Where Tiravanija experimented with food and generosity, CryptoPunks, some of the earliest of all art NFTs, can be thought of as an experiment that puts a spotlight on the act of collecting, and what it means.
CryptoPunks were born in June 2017, when the programmers Matt Hall and John Watkinson used some basic code to generate 10,000 cartoonish pictures of different human heads, so pixelated that you can only just make out a few identifying features — a purple hat on one, red hair on another. They were free for the asking when first NFT’d, but because of their variety, and their limited supply, they became some of the most collectible of collectibles, and can now trade for millions of dollars each.
In late February, Sotheby’s was about to sell a single lot of 104 CryptoPunk NFTs for as much as $30 million, when the collector who consigned them pulled out at the last minute. “People were extremely upset,” said Kent Charugundla, an NFT collector who was at the canceled auction. The problem, he explained, was that the surging market for the collectibles might begin to sputter.

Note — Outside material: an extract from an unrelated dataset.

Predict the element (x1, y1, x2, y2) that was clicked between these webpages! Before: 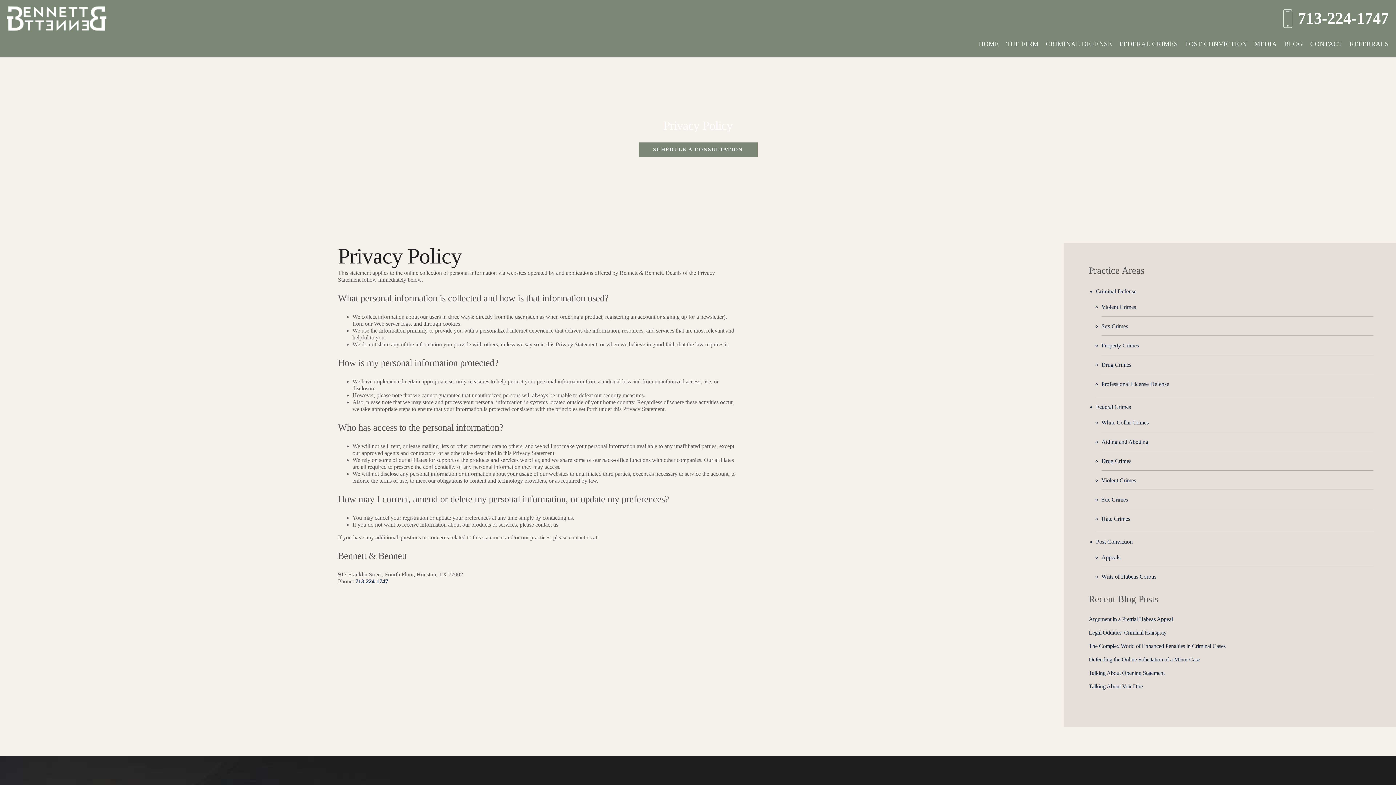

That explanation shows how even when the new art puts NFT-ness on the table, in all its social and economic complexity, it can’t escape the rapacious capitalism that has come to be at its heart. Speaking over Zoom from Buffalo, Tina Rivers Ryan, a curator at the Albright-Knox museum who showed early interest in NFTs, said that if digital artists see NFTs as promising a rich future for their neglected medium, the new world of tokens may instead bring about “an impoverishment — and not just of digital art, but of art full stop, because it reduces art to being a frictionless commodity.”

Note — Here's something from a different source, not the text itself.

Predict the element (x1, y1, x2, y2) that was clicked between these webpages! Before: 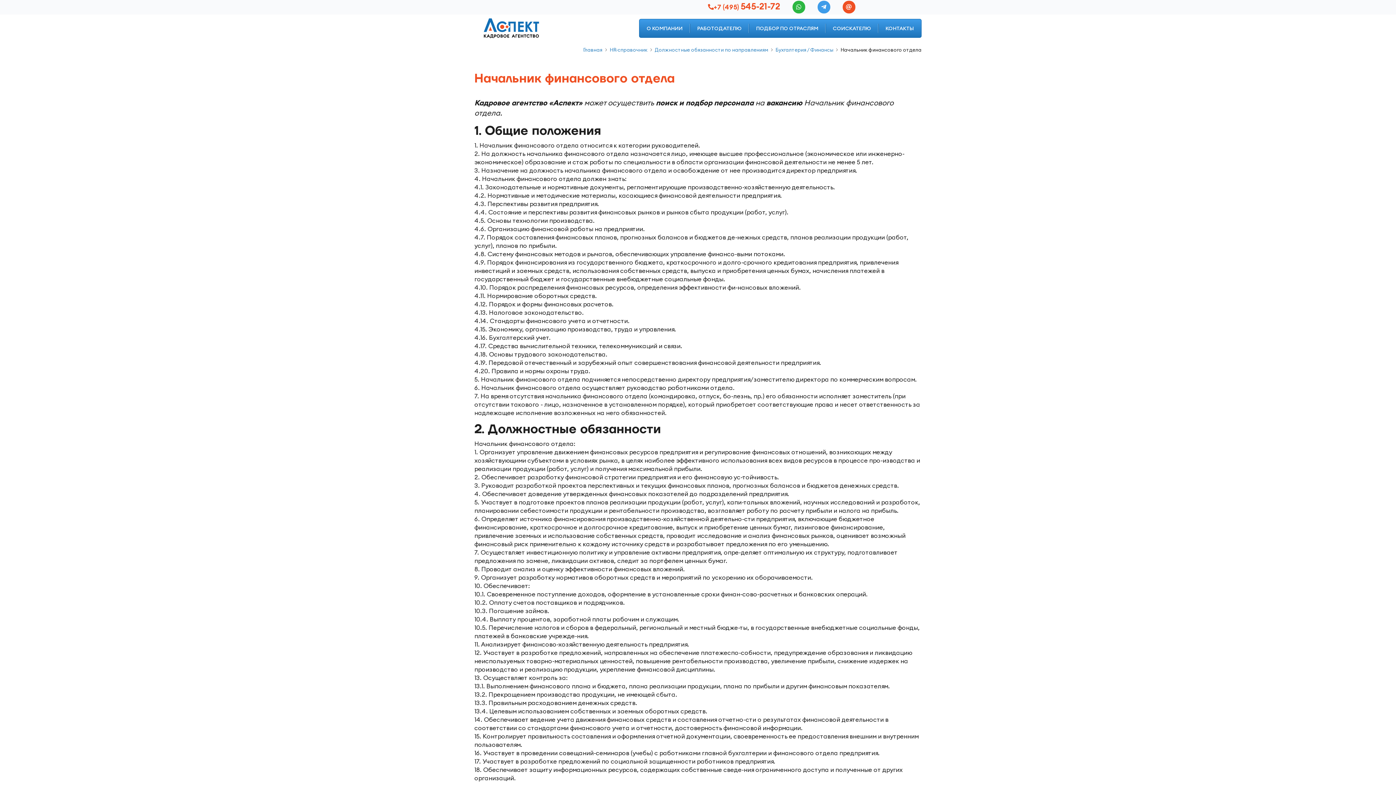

But Ryan pointed me to one remote corner of the NFT universe where work is going on that pushes back against business as usual. A year ago, just as NFTs were exploding into view, Kelani Nichole, the founder of Transfer, the bricks-and-mortar gallery in Brooklyn devoted to all kinds of computer art, helped organize an online NFT exhibition called “Pieces of Me.” A mission statement declared that the show was meant to “reflect on NFTs through a curatorial and technological framework that emphasizes the ethics of care, redistribution of wealth, and artist’s agency and rights.”
Some artists offer their works free (“an explicit rejection of the capitalist urge to consume”), while others offer works that come with conditions not exactly standard in the NFT world. A piece by the Londoner Danielle Brathwaite-Shirley, for instance, consists of a low-fi GIF that presents a series of written out “Terms and Conditions,” committing the buyer to “showcase and invest in the works of Black trans artists” — and then in the NFT’s binding contract the collector agrees to abide by those commitments, printing them out and pasting them up for two years.

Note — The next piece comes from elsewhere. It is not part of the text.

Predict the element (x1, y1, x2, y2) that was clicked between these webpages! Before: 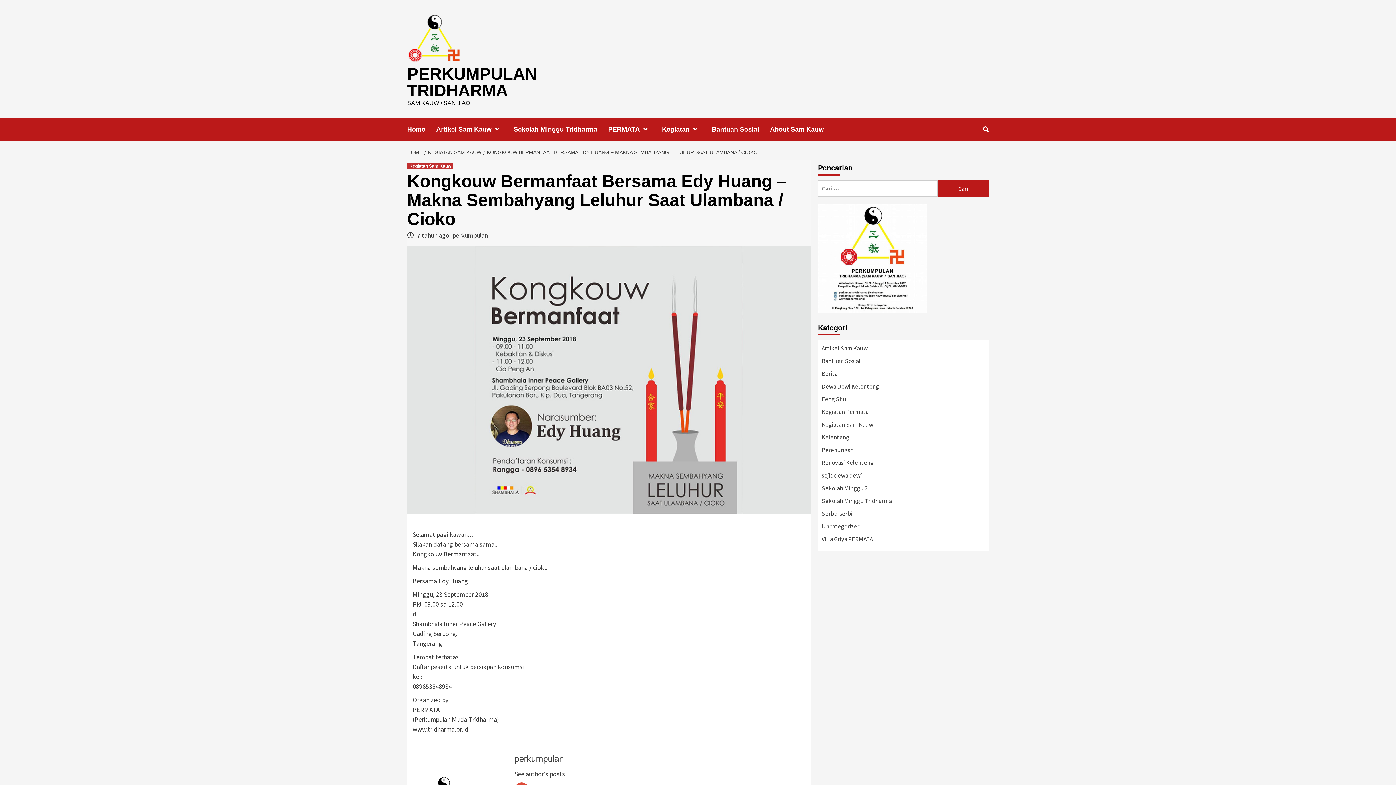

The buyer of the NFT for Kim Laughton’s “Ascetic” acquires a work that is anything but: They get ownership of an actual chain, golden and bejeweled, with the title word spelled out, as well as a digital image of the piece meant for sharing. The project captures contradictions in the NFT world between its claims for a transcendent new immateriality and the very earthbound bling involved in almost all its transactions.
As art objects, not all the pieces in “Pieces” have much new to say to a critic, and they certainly didn’t need NFTs to not say it. Taken together, however, they turn the show into a work of “meta-art” — of meta-relational-art — that reflects on what it means to be an artist, a curator, or a collector in our post-Beeple world.